=== EXERCISE BRIEF ===
All lines from the one containing "Given: Launch Internet" to the end of the entries below must be output exactly, and no other lines.

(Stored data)
----
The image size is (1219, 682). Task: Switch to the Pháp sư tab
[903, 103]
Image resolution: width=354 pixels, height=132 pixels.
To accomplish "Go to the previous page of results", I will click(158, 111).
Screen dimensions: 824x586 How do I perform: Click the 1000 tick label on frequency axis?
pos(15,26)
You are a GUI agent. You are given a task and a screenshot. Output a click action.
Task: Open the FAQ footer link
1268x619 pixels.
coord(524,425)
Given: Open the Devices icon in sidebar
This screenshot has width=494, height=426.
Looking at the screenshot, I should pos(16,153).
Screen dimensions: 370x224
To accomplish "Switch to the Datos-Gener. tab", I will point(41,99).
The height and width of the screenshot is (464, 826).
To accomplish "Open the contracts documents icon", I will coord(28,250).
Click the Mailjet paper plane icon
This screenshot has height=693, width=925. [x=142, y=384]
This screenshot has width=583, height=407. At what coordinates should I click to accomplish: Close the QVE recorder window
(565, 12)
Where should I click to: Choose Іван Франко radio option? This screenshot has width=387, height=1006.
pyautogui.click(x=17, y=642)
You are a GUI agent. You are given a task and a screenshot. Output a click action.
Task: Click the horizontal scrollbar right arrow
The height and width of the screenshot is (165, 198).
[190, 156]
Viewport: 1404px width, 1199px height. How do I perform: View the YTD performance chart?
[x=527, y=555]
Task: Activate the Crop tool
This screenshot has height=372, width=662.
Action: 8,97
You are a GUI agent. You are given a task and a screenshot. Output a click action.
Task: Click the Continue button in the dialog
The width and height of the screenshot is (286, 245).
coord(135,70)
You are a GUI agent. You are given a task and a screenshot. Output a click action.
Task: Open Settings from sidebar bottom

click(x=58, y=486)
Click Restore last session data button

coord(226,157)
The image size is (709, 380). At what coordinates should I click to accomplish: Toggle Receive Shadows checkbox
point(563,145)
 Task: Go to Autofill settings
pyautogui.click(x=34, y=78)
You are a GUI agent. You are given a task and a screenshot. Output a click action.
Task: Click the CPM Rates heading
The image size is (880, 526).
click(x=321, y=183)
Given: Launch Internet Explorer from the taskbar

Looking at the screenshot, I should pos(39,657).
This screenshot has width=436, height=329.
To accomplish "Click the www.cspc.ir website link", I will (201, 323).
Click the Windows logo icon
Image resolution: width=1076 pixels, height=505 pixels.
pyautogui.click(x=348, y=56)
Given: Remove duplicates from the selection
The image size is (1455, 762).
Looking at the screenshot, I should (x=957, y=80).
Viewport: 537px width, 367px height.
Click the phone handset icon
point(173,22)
----
=== FINISHED EXERCISE ===
Given: Launch Internet Explorer from the taskbar

Looking at the screenshot, I should pos(39,657).
This screenshot has width=436, height=329.
To accomplish "Click the www.cspc.ir website link", I will (201, 323).
Click the Windows logo icon
Image resolution: width=1076 pixels, height=505 pixels.
pyautogui.click(x=348, y=56)
Given: Remove duplicates from the selection
The image size is (1455, 762).
Looking at the screenshot, I should (x=957, y=80).
Viewport: 537px width, 367px height.
Click the phone handset icon
point(173,22)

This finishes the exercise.